The range of characters I resereved for my private use actually
consisted of the surrogate codepoints, not the PUA codepoints. I
reasoned that the PUA area might actually be being used for something
(else), but the surrogate codepoints were illegal and therefore
available. Despite the fact that number of possible graphmes is
infinite, I never actually ran out of codepoints.
Here's the algorithm in pseudo-code:
// The following are static and global
max_word (a 16-bit unsigned integer, initially the lowest codepoint you
reserve (e.g. the start of the PUA) minus one)
map_grapheme_to_word[] (a mapping from grapheme (=array of codepoints)

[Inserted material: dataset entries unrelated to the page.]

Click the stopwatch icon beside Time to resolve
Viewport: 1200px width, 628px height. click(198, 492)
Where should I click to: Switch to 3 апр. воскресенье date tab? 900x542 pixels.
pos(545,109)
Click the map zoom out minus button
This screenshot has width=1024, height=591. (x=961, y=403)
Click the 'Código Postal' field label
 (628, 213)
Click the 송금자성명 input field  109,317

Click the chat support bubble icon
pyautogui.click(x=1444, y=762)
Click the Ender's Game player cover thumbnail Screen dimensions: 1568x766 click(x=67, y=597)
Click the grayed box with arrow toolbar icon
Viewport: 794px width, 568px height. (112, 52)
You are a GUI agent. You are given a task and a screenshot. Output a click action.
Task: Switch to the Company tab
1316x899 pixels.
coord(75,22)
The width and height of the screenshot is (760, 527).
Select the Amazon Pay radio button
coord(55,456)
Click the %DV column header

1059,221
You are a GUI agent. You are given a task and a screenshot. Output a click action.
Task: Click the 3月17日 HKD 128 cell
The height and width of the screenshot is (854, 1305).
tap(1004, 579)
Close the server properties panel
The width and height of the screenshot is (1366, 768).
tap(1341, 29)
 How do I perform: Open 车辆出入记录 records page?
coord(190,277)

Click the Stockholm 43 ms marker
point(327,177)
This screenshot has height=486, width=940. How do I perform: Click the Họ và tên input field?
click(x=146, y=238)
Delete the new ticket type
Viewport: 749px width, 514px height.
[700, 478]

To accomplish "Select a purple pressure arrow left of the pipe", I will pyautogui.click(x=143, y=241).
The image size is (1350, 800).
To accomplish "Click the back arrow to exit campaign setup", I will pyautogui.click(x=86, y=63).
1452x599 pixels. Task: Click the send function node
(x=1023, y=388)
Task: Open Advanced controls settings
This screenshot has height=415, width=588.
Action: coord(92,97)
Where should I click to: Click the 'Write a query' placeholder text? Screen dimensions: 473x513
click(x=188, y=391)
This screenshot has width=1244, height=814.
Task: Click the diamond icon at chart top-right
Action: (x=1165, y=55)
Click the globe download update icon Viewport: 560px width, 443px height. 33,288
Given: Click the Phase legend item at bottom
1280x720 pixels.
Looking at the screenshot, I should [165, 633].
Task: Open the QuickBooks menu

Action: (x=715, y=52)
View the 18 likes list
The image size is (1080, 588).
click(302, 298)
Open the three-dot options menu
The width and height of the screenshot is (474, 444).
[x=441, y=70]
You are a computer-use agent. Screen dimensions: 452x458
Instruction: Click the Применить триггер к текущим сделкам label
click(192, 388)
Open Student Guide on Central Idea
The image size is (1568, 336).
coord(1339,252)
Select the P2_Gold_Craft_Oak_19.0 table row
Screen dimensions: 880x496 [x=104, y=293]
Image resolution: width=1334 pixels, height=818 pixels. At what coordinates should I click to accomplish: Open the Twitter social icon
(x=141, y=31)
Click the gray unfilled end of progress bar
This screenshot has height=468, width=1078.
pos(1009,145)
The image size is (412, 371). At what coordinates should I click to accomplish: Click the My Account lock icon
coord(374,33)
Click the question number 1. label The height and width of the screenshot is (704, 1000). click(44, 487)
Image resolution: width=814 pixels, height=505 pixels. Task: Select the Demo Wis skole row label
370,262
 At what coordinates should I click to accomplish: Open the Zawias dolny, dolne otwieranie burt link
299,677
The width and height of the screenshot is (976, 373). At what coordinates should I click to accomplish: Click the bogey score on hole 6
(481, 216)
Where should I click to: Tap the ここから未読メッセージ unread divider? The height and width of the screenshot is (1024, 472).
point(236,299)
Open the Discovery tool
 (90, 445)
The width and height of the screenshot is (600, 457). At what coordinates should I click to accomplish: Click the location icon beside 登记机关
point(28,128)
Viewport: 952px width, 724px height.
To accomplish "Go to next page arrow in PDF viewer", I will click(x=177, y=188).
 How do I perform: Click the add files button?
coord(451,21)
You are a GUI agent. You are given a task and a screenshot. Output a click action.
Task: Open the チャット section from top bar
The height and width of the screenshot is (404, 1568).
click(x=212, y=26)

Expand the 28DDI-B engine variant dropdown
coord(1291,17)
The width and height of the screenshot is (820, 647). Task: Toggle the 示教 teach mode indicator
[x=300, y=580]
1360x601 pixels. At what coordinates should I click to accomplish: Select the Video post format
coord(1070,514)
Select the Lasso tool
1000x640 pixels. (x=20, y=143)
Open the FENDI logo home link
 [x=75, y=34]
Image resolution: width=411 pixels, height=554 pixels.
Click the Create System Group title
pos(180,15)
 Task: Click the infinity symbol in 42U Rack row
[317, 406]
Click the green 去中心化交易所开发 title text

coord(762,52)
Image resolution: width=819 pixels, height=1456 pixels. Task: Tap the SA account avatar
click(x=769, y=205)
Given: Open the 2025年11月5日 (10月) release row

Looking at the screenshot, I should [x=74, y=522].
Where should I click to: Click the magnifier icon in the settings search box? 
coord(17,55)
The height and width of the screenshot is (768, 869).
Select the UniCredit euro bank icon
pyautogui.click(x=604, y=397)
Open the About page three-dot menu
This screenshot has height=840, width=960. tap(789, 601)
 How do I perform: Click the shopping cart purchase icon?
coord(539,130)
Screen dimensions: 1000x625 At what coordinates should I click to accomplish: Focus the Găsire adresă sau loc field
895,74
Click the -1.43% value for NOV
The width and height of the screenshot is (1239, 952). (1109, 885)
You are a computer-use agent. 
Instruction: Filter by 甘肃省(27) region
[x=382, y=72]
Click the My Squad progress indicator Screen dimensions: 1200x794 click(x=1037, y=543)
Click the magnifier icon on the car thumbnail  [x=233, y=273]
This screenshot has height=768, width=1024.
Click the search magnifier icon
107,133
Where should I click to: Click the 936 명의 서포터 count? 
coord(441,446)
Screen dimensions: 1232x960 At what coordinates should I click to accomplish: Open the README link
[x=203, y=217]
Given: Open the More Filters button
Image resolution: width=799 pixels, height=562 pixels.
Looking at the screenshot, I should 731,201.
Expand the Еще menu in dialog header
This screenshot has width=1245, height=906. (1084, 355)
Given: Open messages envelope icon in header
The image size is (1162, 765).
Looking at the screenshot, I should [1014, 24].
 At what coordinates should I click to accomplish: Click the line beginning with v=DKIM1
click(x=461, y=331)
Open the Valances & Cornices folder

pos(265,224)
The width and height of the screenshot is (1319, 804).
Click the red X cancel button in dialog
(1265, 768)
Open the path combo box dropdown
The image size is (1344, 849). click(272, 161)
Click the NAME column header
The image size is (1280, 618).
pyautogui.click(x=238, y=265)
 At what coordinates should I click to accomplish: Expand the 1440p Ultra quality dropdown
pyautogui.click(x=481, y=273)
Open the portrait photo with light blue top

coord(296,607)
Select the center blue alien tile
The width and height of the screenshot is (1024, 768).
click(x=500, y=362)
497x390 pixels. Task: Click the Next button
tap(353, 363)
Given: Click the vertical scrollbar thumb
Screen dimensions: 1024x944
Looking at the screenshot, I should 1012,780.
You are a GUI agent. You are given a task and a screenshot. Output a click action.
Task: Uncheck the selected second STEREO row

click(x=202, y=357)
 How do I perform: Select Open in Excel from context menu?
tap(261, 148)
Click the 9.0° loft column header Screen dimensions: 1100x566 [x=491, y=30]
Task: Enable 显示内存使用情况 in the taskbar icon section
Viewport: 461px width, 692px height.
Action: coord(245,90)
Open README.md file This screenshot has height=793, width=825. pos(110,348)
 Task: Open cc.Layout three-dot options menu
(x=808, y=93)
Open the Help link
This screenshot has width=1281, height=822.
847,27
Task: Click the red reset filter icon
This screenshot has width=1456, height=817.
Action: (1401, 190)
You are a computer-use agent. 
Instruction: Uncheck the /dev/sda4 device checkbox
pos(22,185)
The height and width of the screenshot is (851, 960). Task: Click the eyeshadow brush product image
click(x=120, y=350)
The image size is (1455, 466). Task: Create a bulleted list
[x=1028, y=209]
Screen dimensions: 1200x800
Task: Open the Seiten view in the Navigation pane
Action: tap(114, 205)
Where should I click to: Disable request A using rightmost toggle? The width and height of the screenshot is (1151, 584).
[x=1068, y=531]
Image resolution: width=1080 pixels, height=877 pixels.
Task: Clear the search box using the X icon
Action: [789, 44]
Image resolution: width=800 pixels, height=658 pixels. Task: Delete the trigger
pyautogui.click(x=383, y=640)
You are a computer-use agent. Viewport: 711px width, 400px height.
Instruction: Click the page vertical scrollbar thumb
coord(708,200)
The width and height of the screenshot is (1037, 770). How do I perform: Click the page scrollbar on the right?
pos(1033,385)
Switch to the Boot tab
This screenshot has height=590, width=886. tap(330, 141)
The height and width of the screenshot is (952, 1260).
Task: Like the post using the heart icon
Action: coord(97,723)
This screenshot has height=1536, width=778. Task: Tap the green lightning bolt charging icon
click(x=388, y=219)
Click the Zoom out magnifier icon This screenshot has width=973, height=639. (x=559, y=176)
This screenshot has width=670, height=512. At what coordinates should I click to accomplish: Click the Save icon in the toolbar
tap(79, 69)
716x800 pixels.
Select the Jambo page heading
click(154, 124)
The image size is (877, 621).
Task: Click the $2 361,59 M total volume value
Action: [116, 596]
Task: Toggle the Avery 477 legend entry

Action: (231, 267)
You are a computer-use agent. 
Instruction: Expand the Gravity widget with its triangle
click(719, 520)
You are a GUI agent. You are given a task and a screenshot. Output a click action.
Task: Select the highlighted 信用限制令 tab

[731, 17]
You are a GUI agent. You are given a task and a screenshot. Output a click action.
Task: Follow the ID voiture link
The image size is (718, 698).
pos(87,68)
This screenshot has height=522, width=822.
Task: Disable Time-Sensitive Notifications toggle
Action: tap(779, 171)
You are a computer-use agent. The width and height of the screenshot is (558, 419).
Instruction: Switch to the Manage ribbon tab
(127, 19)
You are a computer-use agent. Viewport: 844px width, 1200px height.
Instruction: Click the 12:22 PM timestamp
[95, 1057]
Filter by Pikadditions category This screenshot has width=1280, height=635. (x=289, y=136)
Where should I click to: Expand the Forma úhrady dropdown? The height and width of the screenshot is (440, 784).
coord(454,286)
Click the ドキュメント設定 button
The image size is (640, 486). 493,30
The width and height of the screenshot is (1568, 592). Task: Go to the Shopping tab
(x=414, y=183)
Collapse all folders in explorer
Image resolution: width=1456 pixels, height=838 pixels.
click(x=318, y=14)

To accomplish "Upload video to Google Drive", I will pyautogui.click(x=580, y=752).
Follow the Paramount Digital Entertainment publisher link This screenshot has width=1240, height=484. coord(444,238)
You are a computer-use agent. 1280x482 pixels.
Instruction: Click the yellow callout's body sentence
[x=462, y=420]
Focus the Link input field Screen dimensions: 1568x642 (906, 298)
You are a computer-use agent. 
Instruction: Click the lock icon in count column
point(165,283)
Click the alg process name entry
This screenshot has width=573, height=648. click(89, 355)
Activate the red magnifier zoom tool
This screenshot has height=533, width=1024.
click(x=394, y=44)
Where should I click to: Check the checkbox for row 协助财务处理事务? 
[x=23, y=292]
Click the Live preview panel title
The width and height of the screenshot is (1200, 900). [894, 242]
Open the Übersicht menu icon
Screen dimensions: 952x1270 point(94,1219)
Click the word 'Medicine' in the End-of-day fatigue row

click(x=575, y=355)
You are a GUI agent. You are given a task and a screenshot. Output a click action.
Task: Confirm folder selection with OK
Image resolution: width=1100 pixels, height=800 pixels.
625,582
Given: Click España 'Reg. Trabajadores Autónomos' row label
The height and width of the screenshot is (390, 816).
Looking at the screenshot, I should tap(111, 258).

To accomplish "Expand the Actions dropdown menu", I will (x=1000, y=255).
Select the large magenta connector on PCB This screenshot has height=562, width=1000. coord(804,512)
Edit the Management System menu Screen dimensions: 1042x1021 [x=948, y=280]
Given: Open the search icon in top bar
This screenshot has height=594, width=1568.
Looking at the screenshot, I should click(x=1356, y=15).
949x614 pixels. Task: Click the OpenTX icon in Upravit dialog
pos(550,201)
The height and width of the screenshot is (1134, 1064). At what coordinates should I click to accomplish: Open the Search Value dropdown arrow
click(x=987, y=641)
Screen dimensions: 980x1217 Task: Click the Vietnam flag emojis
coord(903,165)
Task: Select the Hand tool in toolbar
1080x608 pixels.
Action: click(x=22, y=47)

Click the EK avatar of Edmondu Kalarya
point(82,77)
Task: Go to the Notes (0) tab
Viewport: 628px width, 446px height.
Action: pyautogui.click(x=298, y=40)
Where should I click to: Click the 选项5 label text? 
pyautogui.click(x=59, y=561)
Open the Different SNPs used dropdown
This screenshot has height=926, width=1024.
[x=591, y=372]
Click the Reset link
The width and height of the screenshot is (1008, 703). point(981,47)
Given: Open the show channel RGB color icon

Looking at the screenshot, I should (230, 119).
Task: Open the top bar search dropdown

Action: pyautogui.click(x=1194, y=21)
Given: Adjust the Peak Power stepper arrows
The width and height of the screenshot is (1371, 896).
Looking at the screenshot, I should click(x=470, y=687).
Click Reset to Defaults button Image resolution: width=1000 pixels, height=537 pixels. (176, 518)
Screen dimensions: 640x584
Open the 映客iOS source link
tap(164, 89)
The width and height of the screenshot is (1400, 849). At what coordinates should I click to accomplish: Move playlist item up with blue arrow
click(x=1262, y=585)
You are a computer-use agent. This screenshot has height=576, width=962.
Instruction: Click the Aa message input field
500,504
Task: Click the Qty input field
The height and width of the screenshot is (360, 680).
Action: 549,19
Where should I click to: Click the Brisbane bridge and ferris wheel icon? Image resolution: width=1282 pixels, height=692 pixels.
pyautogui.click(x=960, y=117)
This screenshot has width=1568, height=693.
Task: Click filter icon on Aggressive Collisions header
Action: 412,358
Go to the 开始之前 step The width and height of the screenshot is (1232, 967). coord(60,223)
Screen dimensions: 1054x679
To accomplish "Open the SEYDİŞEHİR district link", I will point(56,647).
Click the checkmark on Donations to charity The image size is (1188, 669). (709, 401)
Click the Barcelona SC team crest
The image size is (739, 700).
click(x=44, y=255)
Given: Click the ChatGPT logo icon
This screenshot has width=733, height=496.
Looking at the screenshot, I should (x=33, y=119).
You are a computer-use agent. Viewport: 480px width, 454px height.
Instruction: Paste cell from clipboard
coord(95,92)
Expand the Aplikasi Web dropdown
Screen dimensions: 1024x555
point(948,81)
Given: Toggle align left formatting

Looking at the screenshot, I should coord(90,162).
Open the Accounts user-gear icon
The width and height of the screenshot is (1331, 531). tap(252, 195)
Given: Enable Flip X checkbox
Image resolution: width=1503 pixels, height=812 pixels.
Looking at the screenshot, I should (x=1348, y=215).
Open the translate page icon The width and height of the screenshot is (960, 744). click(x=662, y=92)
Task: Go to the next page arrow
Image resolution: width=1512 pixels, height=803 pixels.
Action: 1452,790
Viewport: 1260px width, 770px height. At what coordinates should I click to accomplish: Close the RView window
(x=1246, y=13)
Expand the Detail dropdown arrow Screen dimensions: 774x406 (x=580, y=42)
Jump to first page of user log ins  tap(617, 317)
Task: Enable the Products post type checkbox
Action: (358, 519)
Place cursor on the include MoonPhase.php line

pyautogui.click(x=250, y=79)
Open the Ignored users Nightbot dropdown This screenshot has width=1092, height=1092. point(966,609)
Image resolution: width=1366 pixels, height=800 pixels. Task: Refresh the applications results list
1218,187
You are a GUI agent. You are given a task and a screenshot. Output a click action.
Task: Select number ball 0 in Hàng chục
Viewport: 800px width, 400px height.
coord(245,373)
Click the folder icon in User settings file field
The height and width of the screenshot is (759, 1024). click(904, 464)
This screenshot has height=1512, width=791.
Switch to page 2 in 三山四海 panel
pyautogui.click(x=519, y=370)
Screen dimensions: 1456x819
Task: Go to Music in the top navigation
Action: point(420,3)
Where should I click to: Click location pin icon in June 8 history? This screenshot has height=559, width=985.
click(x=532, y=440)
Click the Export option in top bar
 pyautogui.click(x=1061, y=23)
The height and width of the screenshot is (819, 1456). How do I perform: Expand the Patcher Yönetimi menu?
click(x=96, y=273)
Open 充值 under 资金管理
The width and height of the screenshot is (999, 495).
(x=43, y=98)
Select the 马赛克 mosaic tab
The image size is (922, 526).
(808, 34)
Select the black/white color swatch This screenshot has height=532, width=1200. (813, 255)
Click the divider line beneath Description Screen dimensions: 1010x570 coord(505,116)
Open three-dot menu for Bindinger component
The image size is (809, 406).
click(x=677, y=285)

to 16-bit word, initially empty)
map_word_to_grapheme[] (a mapping from 16-bit word to grapheme,
initially empty)
// Convert unicode text to internal representation with one 16-bit word
per grapheme
// -- input (text_unicode) is an array of codepoints (ie. it
has already been decoded from UTF-whatever)
// -- output (text_internal) is an array of 16-bit words, each
representing one grapheme. THIS STRING MAY NEVER BE EXPORTED.
text_internal = ""
for (each grapheme in text_unicode) // each grapheme is a substring of
one or more codepoints
{
grapheme = convert_to_NFC(grapheme);
if (num_codepoints(grapheme) == 1 && codepoint_of(grapheme)
< 0x10000)
{
text_internal += codepoint_of(grapheme);
}
else
{
if (!exists(map_grapheme_to_word[grapheme]))
{
if (max_word still in range)
{
map_grapheme_to_word[grapheme] = ++max_word;
map_word_to_grapheme[max_word] = grapheme;
}
else
{
text_internal += U+FFFD; // Whoa!! Ran out of reserved
characters! Could add error handling here.
}
}
text_internal += map_grapheme_to_word[grapheme];
}
}
return text_internal;
// The converse process
text_unicode = "";
for (each word in text_internal)
{
if (word in correct range) // e.g. PUA but doesn't have to be
{
if (exists(map_word_to_grapheme[max_word]))
{
text_unicode += map_word_to_grapheme[max_word];
}
else
{
// error - should never happen
text_unicode += U+FFFD;
}
}
else
{
text_unicode += word;
}
}
return text_unicode;
Jill